There is also the ongoing upward ascent of Galileo’s own son Frankel to consider. Frankel signed off 2017 having sired the year’s highest-rated European 3yo colt, Cracksman, out of his first crop and with the likes of Elarqam, Rostropovich, Nelson and impressive Leopardstown debutant Contingent among his 3yos for 2018, he looks certain to assume even higher ranking.

As ever, Galileo also has a regal crop of newly turned 2yos to represent him, including Gloam, the filly out of Dank who topped the Tattersalls October Sale at 4 million guineas. She was one of several by her sire at auction last year to head to Godolphin in a move that confirmed the end of their sale-ring boycott of Coolmore-sired progeny. In return, Coolmore themselves came away from Tattersalls with the Dubawi colt out of 1000 Guineas heroine Sky Lantern, who cost 2 million guineas.

Dubawi’s current crop of 2yos were bred when he stood for £125,000 and also include Calculation, the first foal out of The Queen’s Ascot Gold Cup winner Estimate, who is with Sir Michael Stoute, Ambition, the first foal out of Oaks heroine Talent, who is with Richard Hughes, and Lord and Lady Lloyd-Webber’s Fughetta, the first foal out of their multiple G1 winner The Fugue.

“Fughetta is a very nice filly,” says Simon Marsh, general manager of the Lloyd-Webber’s Watership Down Stud. “She’s very like her mother  - she has similar markings - but hopefully she might be a bit more precocious.

“She’s already with John Gosden whereas The Fugue didn’t go to him until the first week of September. And what is lovely is the fact that she’s being ridden by Gary Foster, who rode The Fugue every day, and looked after by Emily Scragg, who also did The Fugue.”


Frankel’s band of newly turned 2yos includes one very special filly in the half-sister to Talent who commanded 2.5 million guineas at last year’s Tattersalls October Sale. The filly was snapped up by Alastair Donald on behalf of Vichai Srivaddhanaprabha’s King Power Racing, a new force within the sport whose horses are split between Andrew Balding, Richard Hannon and Ralph Beckett.

King Power tasted early success through the private purchase of Beat The Bank, who progressed under Balding’s guidance from a Newmarket conditions race win to a five-length success in the G2 Joel Stakes. However, Srivaddhanaprabha is set to assume far greater prominence this season if last year’s auction presence is anything to go by.
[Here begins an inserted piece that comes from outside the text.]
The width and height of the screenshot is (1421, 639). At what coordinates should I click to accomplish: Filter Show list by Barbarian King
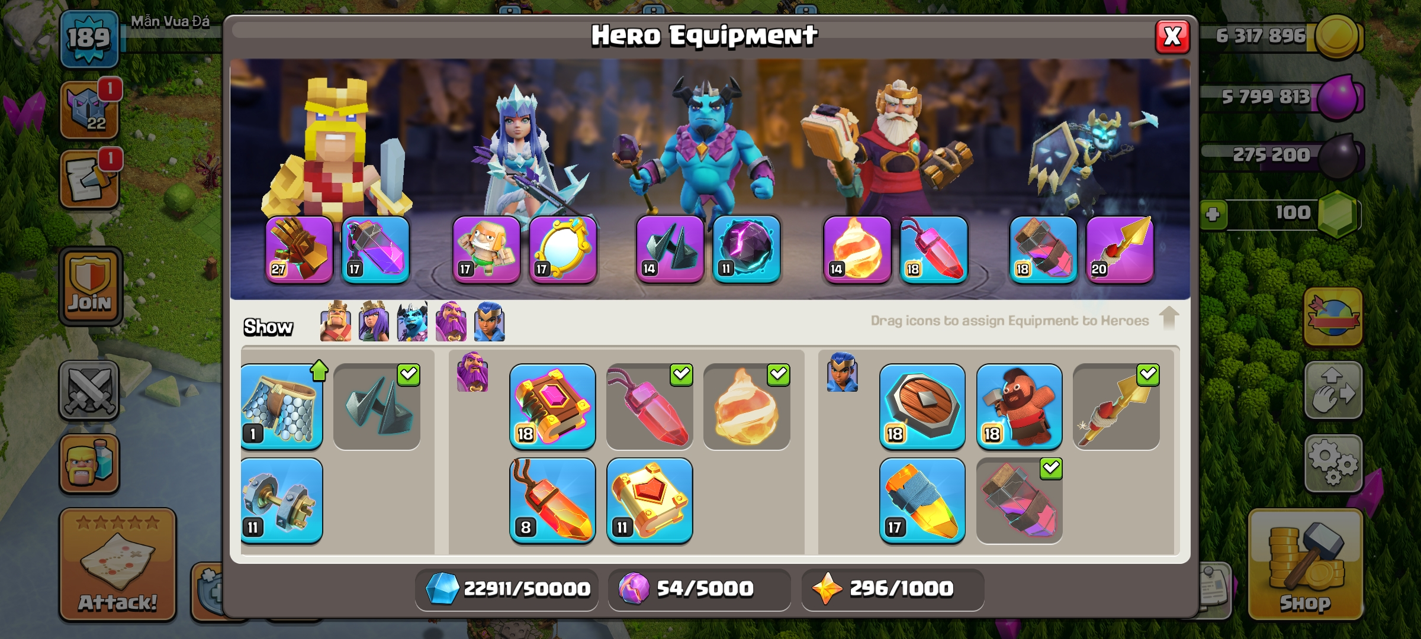[x=336, y=322]
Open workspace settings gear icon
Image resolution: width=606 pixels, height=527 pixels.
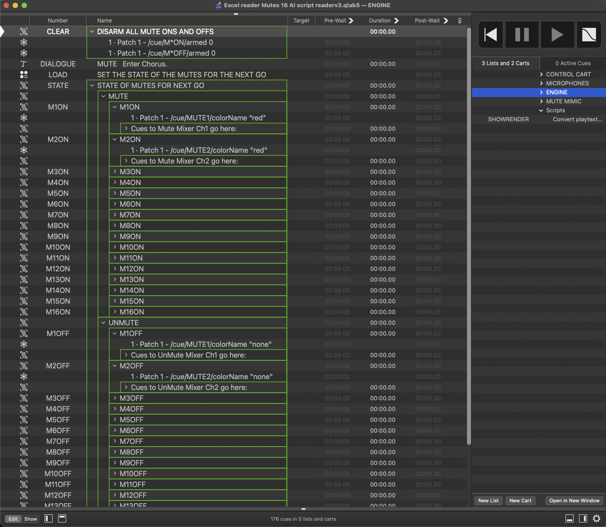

In addition to the Frankel - Prowess filly, who has been handed the ambitious name of King Power, their string includes a Dubawi filly out of listed winner Soon bought for 1.3 million guineas and Beat The Bank’s 2yo half-sister, a daughter of Exceed And Excel who was acquired for 500,000gns.

Another new force, Phoenix Thoroughbreds, was also quick out of the blocks in 2017. One of the first regulated Thoroughbred investment funds in the world, Phoenix Thoroughbred were significant players in the breeze-up market through Kerri Radcliffe, notably when paying a sale-topping $1.7 million for a Congrats filly at the OBS March Sale and €1.4 million for a Street Sense colt at Arqana’s May Sale.

Results were swiftly forthcoming. The Congrats filly, Diamondsandpearls, ran out the easy winner of her first start at Santa Anita, while the Street Sense colt, Walk In The Sun, recently lived up to the hype with a winning debut for Jeremy Noseda at Kempton.

The young operation also has a live chance for the Kentucky Oaks in the unbeaten Starlet Stakes winner Dream Tree. She complements a cluster of promising European-based 3yos with Noseda that include Lansky, Take Me With You and Gronkowski, allowing for the real prospect of a breakthrough season in 2018.

It also promises to be an interesting year for Peter Brant, a returning player to the sport, whose burgeoning string with Chad Brown in the U.S. includes the Prix de Diane and Belmont Oaks Invitational runner-up Sistercharlie.

Brant also has a legitimate European classic contender on his hands in Albany Stakes winner Different League, purchased in partnership with MV Magnier for 1.5 million guineas at the Tattersalls December Sale.